* **Task requirements**
Every line below should be copied out exactly.

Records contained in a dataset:

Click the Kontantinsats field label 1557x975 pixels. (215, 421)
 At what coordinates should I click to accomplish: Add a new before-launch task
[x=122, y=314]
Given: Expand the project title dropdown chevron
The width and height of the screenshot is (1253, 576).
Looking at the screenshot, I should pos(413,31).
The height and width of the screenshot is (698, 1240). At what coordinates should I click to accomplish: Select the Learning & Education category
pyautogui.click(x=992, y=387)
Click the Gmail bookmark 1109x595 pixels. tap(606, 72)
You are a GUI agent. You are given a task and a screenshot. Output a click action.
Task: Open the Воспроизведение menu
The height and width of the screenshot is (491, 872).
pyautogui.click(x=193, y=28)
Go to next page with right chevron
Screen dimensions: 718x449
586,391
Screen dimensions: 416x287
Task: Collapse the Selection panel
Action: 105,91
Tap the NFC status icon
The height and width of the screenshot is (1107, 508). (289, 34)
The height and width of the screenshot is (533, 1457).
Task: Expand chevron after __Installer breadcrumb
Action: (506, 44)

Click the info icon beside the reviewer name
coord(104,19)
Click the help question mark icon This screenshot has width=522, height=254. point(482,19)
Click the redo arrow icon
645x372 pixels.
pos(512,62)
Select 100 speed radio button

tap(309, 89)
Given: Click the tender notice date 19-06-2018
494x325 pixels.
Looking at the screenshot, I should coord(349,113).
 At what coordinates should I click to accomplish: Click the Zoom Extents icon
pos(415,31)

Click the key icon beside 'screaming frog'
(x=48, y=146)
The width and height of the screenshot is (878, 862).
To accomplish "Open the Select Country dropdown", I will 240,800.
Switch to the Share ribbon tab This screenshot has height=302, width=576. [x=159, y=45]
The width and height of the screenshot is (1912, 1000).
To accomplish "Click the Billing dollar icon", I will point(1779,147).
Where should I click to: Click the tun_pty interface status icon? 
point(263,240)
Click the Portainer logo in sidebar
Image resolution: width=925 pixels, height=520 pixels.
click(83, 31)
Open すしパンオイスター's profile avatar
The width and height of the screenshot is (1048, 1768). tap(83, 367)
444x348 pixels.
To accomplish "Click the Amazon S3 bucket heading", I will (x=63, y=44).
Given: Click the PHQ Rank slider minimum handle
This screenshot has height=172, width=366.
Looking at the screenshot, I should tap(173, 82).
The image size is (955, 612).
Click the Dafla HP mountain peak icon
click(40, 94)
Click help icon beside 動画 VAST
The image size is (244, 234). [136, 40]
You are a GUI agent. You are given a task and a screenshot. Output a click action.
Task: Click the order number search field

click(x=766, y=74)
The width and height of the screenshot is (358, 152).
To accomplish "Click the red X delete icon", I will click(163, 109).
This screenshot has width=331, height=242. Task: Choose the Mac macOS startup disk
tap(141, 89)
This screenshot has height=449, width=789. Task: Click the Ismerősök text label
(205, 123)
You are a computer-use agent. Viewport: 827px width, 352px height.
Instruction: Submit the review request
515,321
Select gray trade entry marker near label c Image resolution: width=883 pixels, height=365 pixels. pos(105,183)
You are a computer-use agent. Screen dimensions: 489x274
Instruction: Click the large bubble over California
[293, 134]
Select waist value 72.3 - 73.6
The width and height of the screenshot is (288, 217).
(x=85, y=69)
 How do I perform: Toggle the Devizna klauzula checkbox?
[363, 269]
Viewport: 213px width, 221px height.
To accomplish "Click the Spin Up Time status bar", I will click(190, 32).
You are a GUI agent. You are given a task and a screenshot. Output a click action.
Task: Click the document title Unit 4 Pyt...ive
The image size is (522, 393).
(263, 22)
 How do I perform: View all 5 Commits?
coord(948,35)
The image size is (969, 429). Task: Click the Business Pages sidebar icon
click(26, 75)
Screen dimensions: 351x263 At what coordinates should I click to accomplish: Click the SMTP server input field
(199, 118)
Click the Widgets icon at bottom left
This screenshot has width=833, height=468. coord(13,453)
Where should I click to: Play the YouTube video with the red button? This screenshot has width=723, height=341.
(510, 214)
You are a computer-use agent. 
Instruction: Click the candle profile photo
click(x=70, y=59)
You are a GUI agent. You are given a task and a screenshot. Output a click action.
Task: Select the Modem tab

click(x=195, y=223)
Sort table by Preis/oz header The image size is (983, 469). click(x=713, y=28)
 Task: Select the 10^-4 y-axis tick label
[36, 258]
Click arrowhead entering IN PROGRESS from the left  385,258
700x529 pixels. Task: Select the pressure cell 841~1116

* **Answer for this exercise**
Click the Kontantinsats field label 1557x975 pixels. (215, 421)
 At what coordinates should I click to accomplish: Add a new before-launch task
[x=122, y=314]
Given: Expand the project title dropdown chevron
The width and height of the screenshot is (1253, 576).
Looking at the screenshot, I should pos(413,31).
The height and width of the screenshot is (698, 1240). At what coordinates should I click to accomplish: Select the Learning & Education category
pyautogui.click(x=992, y=387)
Click the Gmail bookmark 1109x595 pixels. tap(606, 72)
You are a GUI agent. You are given a task and a screenshot. Output a click action.
Task: Open the Воспроизведение menu
The height and width of the screenshot is (491, 872).
pyautogui.click(x=193, y=28)
Go to next page with right chevron
Screen dimensions: 718x449
586,391
Screen dimensions: 416x287
Task: Collapse the Selection panel
Action: 105,91
Tap the NFC status icon
The height and width of the screenshot is (1107, 508). (289, 34)
The height and width of the screenshot is (533, 1457).
Task: Expand chevron after __Installer breadcrumb
Action: (506, 44)

Click the info icon beside the reviewer name
coord(104,19)
Click the help question mark icon This screenshot has width=522, height=254. point(482,19)
Click the redo arrow icon
645x372 pixels.
pos(512,62)
Select 100 speed radio button

tap(309, 89)
Given: Click the tender notice date 19-06-2018
494x325 pixels.
Looking at the screenshot, I should coord(349,113).
 At what coordinates should I click to accomplish: Click the Zoom Extents icon
pos(415,31)

Click the key icon beside 'screaming frog'
(x=48, y=146)
The width and height of the screenshot is (878, 862).
To accomplish "Open the Select Country dropdown", I will 240,800.
Switch to the Share ribbon tab This screenshot has height=302, width=576. [x=159, y=45]
The width and height of the screenshot is (1912, 1000).
To accomplish "Click the Billing dollar icon", I will point(1779,147).
Where should I click to: Click the tun_pty interface status icon? 
point(263,240)
Click the Portainer logo in sidebar
Image resolution: width=925 pixels, height=520 pixels.
click(83, 31)
Open すしパンオイスター's profile avatar
The width and height of the screenshot is (1048, 1768). tap(83, 367)
444x348 pixels.
To accomplish "Click the Amazon S3 bucket heading", I will (x=63, y=44).
Given: Click the PHQ Rank slider minimum handle
This screenshot has height=172, width=366.
Looking at the screenshot, I should tap(173, 82).
The image size is (955, 612).
Click the Dafla HP mountain peak icon
click(40, 94)
Click help icon beside 動画 VAST
The image size is (244, 234). [136, 40]
You are a GUI agent. You are given a task and a screenshot. Output a click action.
Task: Click the order number search field

click(x=766, y=74)
The width and height of the screenshot is (358, 152).
To accomplish "Click the red X delete icon", I will click(163, 109).
This screenshot has width=331, height=242. Task: Choose the Mac macOS startup disk
tap(141, 89)
This screenshot has height=449, width=789. Task: Click the Ismerősök text label
(205, 123)
You are a computer-use agent. Viewport: 827px width, 352px height.
Instruction: Submit the review request
515,321
Select gray trade entry marker near label c Image resolution: width=883 pixels, height=365 pixels. pos(105,183)
You are a computer-use agent. Screen dimensions: 489x274
Instruction: Click the large bubble over California
[293, 134]
Select waist value 72.3 - 73.6
The width and height of the screenshot is (288, 217).
(x=85, y=69)
 How do I perform: Toggle the Devizna klauzula checkbox?
[363, 269]
Viewport: 213px width, 221px height.
To accomplish "Click the Spin Up Time status bar", I will click(190, 32).
You are a GUI agent. You are given a task and a screenshot. Output a click action.
Task: Click the document title Unit 4 Pyt...ive
The image size is (522, 393).
(263, 22)
 How do I perform: View all 5 Commits?
coord(948,35)
The image size is (969, 429). Task: Click the Business Pages sidebar icon
click(26, 75)
Screen dimensions: 351x263 At what coordinates should I click to accomplish: Click the SMTP server input field
(199, 118)
Click the Widgets icon at bottom left
This screenshot has width=833, height=468. coord(13,453)
Where should I click to: Play the YouTube video with the red button? This screenshot has width=723, height=341.
(510, 214)
You are a computer-use agent. 
Instruction: Click the candle profile photo
click(x=70, y=59)
You are a GUI agent. You are given a task and a screenshot. Output a click action.
Task: Select the Modem tab

click(x=195, y=223)
Sort table by Preis/oz header The image size is (983, 469). click(x=713, y=28)
 Task: Select the 10^-4 y-axis tick label
[36, 258]
Click arrowhead entering IN PROGRESS from the left  385,258
700x529 pixels. Task: Select the pressure cell 841~1116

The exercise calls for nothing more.